> Exercise description: Retype every entry below exactly as it stands.

> Given data:
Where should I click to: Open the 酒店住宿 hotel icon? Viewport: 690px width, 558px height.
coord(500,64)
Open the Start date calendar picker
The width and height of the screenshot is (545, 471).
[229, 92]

> Task response:
Where should I click to: Open the 酒店住宿 hotel icon? Viewport: 690px width, 558px height.
coord(500,64)
Open the Start date calendar picker
The width and height of the screenshot is (545, 471).
[229, 92]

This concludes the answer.